We may take further action if you do not promptly correct these violations. For instance, we may take further action to seize your product(s) and/or enjoin your firm from operating in violation of Section 402(a)(4) of the Act (21 U.S.C. §342 (a)(4) and the seafood HAACP regulation.
You should respond in writing within fifteen (15) working days from your receipt of this letter. Your response should outline the specific things you are doing to correct these violations. You should include in your response documentation such as HACCP and verification records, or other useful information that would assist us in evaluating your corrections. If you cannot complete all corrections before you respond, you should explain the reason for your delay and state when you will correct any remaining violations.

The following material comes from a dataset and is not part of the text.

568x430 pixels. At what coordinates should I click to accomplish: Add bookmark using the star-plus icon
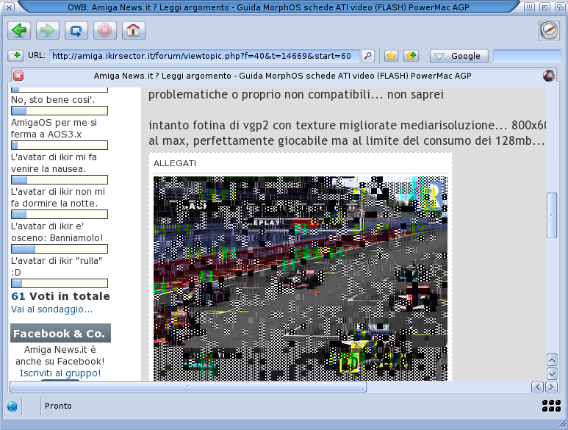point(411,56)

This letter may not list all the violations at your facility. You are responsible for ensuring that your processing plant operates in compliance with the Act, the seafood HACCP regulation (21 CFR Part 123), and the Current Good Manufacturing Practice regulation (21 CFR Part 110). You also have a responsibility to use procedures to prevent further violations of the Act and all applicable regulations.
Please send your reply to the Food and Drug Administration, attention: Rosemary Sexton, Compliance Officer, at the address above. If you have any questions regarding any issues in this letter, please contact Ms. Sexton at 312-596-4225.